# Four men and four women are to be seated alternatively at a round table. In how many ways can this be done?

## Sorry no one ever answered your question bb... :(

Well, there are 8 people in all.

One way: Half of the table could have just women and the other half could have just men

Another way: 2 men and 2 women could be sitting on one half, and the other would have two women and two men.

## wow, the first people in 2006 who post that!

## Where are the teachers?

## tutors*

## To solve this problem, we can consider the initial arrangement of the men and women as fixed, and then count the number of ways they can be seated alternatively around the circle.

Step 1: Fix one of the men (say M1) at a position on the circle. We can imagine this to be the starting position.

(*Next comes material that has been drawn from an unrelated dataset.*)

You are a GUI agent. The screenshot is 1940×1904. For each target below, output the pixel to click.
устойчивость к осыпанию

Step 2: Arrange the remaining three men (M2, M3, M4) in a line. There are 3! = 6 ways to do this.

Step 3: Arrange the four women (W1, W2, W3, W4) in a line. There are 4! = 24 ways to do this.

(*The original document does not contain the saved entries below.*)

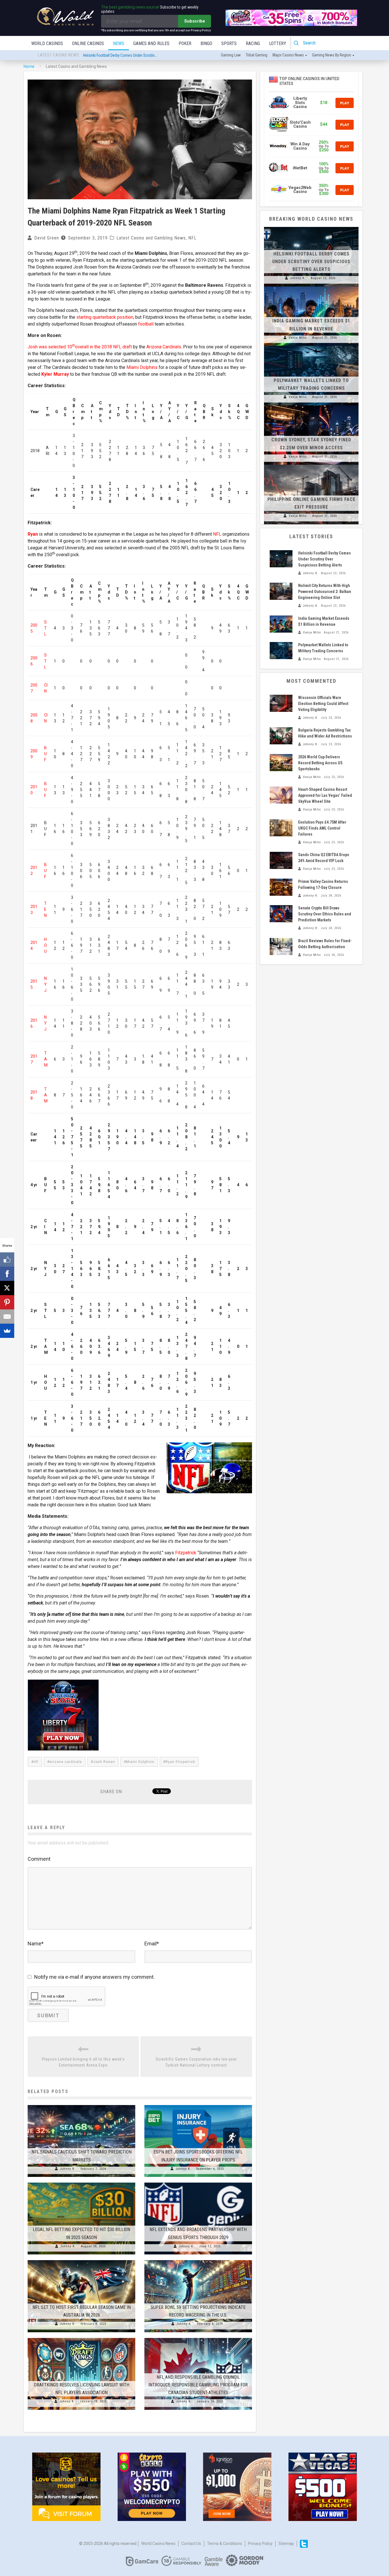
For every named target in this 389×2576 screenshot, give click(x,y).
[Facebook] (7, 1274)
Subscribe (194, 21)
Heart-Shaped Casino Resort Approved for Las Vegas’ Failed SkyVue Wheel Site (325, 795)
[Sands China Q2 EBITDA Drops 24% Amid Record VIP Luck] (281, 860)
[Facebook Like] (7, 1259)
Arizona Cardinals (163, 347)
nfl (36, 1762)
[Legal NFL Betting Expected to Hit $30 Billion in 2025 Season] (81, 2182)
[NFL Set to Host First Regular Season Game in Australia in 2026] (81, 2260)
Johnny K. (67, 2169)
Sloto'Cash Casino (300, 124)
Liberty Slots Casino (300, 102)
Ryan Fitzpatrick (180, 1762)
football (145, 324)
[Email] (7, 1316)
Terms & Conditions (224, 2543)
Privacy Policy (260, 2543)
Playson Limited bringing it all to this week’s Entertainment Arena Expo (83, 2062)
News (118, 43)
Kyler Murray (55, 374)
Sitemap (286, 2543)
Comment (39, 1859)
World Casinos (47, 43)
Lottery (277, 43)
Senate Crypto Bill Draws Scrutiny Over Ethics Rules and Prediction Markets (324, 914)
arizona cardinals (66, 1762)
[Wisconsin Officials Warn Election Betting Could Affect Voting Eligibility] (281, 703)
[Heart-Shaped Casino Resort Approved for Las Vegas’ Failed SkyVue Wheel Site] (281, 795)
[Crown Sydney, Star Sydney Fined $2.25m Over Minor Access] (311, 405)
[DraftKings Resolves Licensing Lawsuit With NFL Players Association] (81, 2338)
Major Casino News (288, 55)
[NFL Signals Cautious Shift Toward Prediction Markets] (81, 2105)
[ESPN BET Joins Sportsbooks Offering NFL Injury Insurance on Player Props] (198, 2105)
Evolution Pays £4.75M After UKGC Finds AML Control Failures (322, 828)
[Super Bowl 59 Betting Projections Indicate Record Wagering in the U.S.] (198, 2260)
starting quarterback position (104, 317)
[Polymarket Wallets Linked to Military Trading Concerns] (311, 346)
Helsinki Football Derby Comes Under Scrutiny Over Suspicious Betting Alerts (311, 261)
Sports (229, 43)
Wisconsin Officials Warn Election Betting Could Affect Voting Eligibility (323, 703)
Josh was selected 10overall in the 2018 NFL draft (80, 347)
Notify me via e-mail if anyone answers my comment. (94, 1977)
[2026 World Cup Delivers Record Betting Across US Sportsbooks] (281, 762)
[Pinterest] (7, 1302)
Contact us (191, 2543)
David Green (46, 238)
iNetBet (300, 168)
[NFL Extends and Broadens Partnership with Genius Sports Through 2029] (198, 2182)
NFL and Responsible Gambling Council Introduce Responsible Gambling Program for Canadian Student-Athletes (198, 2384)
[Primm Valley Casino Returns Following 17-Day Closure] (281, 887)
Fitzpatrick (185, 1552)
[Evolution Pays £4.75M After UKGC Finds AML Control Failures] (281, 827)
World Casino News (158, 2543)
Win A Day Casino (300, 146)
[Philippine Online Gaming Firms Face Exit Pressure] (311, 464)
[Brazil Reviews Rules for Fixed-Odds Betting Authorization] (281, 946)
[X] (7, 1288)
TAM (46, 1059)
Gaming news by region (331, 55)
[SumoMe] (7, 1331)
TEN (45, 909)
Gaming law (231, 55)
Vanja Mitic (298, 338)
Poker (185, 43)
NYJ (45, 984)
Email (151, 1944)
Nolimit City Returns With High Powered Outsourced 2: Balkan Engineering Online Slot (151, 59)
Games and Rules (151, 43)
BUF (45, 753)
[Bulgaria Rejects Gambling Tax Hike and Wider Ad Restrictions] (281, 735)
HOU (45, 945)
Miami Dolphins (141, 367)
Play (344, 102)
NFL (192, 238)
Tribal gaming (256, 55)
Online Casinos (88, 43)
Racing (253, 43)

Step 4: Consider the seats between the men. There are four gaps between the men (if we imagine them seated in a line). We need to place the four women in these gaps. This can be done in C(4,4) = 1 way.

Step 5: Multiply the number of ways in each step to get the total number of arrangements. Therefore, the total number of ways is 1 * 6 * 24 * 1 = 144.

So, there are 144 ways to seat the four men and four women alternatively at a round table.